Meet the Chiefs is an occasional series by Petra Stock. She previously covered the role of Chief Metrologist.
Professor Bronwyn Fox loves science so much, she even takes it on holidays.
Recent vacation highlights include a trip to the world materials forum (to understand the challenges around critical minerals), another time it was a site visit to a quantum computer.
“I was thinking about starting up a science-based tourism business,” the CSIRO chief scientist jokes.
“Learning and sharing” are the values that drive her, evidenced by a career spent chasing intellectual curiosity from chemistry, to materials engineering, to robotics and automation, and beyond.
As chief scientist at Australia’s national research agency, the Commonwealth Scientific and Industrial Research Organisation – better known to the public by its acronym CSIRO – Fox’s remit is vast.
The institution, which employs more than 6,300 people at 49 sites across the country (and 2 globally), focuses its scientific research and technology development into six key challenges: health and wellbeing, food security and quality, secure Australia and region, resilient and valuable environments, sustainable energy and resources, and future industries.
Her passion and interest in “everything”, as she puts it, is crucially important for her role as chief scientist. While the organisation’s CEO Dr Doug Hilton grapples with organisational challenges, Fox’s role is focused on championing the ‘science’ underway, and measuring the impact of CSIRO’s research and development.
Whatever we do now is going to be really important in 20 years’ time.
Prof Bronwyn Fox
That’s no small task. Scientists, engineers and researchers at the CSIRO work on everything from quantum computing; the energy transition; ‘circularity’ of batteries manufacturing and recycling; to how humans can collaborate with artificial intelligence, food security, space exploration and the targeted delivery of drugs.
The chief scientist has 4 key areas of responsibility: ethics and integrity, accountability and metrics, strategic focus and developing the next generation of budding researchers.
Fox is currently focused on refreshing the organisation’s future science and technology plan, first released in 2019.
It’s a process informed by her first year in the role, when she spent time visiting many of CSIRO’s companies and spin-offs.
“I’d find a quiet scientist in the back of the room, and ask them when they started to work on the technology. And they’d always say ‘20 years ago.’ So it made me start thinking, whatever we do now is going to be really important in 20 years’ time, so how do we make those decisions?”
The update is designed to focus on the next big ideas, challenges and opportunities on the horizon – synthesising what CSIRO’s best minds and global experts think about the direction of science in the future, 20 years down the track.

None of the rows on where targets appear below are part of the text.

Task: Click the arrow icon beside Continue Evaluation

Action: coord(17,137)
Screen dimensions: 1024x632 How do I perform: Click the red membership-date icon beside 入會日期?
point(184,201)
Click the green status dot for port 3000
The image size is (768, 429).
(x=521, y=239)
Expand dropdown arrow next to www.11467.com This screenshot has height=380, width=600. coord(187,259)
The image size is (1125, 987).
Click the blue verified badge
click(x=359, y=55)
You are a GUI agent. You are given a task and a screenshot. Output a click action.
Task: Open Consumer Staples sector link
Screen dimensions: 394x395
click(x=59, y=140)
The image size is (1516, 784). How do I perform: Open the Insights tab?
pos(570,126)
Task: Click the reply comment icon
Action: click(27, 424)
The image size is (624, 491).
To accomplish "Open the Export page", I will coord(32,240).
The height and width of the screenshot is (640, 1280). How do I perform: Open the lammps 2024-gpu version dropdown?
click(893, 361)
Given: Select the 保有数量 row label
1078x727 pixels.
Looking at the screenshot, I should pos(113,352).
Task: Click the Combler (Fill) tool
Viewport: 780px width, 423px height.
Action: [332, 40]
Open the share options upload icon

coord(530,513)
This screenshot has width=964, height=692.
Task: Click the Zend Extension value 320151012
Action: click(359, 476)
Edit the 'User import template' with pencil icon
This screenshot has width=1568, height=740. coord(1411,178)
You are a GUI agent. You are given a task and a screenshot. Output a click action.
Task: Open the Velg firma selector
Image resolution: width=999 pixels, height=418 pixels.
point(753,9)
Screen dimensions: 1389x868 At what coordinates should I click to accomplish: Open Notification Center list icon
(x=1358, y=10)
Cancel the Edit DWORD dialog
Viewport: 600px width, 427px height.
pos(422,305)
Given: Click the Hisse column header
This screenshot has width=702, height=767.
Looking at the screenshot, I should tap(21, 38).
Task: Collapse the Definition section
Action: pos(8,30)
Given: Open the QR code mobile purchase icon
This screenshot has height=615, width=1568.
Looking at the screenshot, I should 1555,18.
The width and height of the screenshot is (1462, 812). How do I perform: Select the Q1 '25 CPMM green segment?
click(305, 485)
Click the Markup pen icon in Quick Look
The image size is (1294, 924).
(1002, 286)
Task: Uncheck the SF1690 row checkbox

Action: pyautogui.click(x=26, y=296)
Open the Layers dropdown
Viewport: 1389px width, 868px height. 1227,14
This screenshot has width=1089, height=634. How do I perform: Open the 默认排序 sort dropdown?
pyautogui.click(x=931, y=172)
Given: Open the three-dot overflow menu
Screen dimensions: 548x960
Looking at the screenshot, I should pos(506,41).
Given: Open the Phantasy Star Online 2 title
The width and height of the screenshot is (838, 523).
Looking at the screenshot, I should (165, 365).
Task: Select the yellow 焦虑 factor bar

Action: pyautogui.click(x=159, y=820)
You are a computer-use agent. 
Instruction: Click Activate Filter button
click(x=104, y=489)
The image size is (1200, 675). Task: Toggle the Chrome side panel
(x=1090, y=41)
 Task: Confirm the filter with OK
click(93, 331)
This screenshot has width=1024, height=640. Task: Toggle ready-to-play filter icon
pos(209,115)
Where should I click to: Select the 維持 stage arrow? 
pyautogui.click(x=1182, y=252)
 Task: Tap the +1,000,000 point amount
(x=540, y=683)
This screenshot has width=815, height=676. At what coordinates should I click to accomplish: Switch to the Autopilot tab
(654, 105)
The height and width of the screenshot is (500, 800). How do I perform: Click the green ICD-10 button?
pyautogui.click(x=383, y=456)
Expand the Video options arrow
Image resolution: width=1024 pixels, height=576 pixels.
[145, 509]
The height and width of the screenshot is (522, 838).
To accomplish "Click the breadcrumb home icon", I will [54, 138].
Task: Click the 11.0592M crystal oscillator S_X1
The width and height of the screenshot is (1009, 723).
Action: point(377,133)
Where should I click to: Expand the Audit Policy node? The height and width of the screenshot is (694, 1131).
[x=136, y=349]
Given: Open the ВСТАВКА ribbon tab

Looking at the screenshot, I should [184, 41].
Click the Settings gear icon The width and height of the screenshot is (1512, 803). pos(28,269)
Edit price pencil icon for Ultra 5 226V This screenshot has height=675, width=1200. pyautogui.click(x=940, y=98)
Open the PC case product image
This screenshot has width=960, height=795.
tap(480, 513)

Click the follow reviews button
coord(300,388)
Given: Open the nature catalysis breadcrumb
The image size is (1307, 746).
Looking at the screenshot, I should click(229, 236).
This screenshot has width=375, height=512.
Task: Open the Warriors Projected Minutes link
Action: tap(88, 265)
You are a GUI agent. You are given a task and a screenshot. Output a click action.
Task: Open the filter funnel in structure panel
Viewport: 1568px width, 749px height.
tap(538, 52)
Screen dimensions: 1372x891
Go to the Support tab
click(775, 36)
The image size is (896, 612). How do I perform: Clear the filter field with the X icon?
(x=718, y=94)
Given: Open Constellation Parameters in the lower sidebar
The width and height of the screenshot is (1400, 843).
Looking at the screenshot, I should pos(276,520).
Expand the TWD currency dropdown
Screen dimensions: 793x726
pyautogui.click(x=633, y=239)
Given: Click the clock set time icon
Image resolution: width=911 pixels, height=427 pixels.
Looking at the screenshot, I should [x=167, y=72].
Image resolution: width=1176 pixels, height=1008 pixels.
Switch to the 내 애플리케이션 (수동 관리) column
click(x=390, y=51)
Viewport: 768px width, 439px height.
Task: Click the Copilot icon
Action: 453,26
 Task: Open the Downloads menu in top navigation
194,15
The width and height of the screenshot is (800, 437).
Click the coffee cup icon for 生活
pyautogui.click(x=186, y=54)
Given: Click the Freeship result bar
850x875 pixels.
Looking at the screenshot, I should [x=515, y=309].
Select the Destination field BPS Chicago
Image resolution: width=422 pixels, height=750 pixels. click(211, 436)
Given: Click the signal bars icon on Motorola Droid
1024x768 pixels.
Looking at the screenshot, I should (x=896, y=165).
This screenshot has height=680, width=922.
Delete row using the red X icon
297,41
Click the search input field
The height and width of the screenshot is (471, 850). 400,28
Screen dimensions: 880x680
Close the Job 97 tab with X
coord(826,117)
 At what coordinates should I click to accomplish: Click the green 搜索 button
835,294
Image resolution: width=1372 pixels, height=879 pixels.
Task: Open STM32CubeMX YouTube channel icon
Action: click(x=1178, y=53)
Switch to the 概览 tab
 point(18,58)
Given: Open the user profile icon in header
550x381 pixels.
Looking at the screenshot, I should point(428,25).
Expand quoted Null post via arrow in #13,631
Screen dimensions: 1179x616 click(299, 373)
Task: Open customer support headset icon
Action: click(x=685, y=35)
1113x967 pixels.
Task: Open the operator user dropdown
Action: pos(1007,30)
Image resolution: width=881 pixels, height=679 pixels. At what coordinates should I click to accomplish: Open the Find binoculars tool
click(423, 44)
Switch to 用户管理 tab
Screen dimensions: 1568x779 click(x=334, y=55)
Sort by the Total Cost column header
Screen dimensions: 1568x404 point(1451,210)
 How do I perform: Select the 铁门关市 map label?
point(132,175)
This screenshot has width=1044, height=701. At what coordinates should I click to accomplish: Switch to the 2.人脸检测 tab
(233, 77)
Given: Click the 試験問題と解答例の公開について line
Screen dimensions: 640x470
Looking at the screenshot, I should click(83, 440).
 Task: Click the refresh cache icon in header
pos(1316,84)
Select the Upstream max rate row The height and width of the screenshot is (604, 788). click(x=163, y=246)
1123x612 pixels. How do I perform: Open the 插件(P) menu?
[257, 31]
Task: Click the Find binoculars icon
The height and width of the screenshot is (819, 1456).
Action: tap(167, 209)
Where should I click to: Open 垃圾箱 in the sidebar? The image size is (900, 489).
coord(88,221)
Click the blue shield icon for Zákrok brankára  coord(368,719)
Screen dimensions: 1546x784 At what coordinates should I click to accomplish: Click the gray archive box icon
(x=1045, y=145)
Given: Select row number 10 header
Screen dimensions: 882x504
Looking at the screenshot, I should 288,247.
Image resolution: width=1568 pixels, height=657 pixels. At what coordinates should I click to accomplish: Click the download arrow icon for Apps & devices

I’m just really so passionate about encouraging anyone to take on a career in science. It’s so rich and rewarding.
Prof Bronwyn Fox
And Fox is already thinking about where those future scientists and engineers might come from.
Her face lights up when she describes current initiatives building the CSIRO’s capacity around Indigenous science and engagement, which includes practical measures like increasing the number of Aboriginal and Torres Strait Islander employees and applying a co-design approach for research.
“We’re now really, consciously putting that into place with the way we partner more broadly, across universities and across industry,” she says.
“The other really joyful thing that we did was recruit 200 early and mid-career scientists under our ‘Impossible without you’ campaign.”
Building the next generation of scientists has particular meaning for Fox.
For her, taking on the role of chief scientist at the nation’s science agency in 2022, meant returning to the organisation where she started her professional career as a chemistry graduate some 3 decades earlier.
Speaking to Cosmos in the café courtyard at CSIRO’s sprawling Clayton campus, Fox gestures to one of the buildings. “My first job after uni was in a lab just over there.”
“I’m just really so passionate about encouraging anyone to take on a career in science. It’s so rich and rewarding […] it’s about finding creative solutions, and solving big problems, that are seemingly impossible”.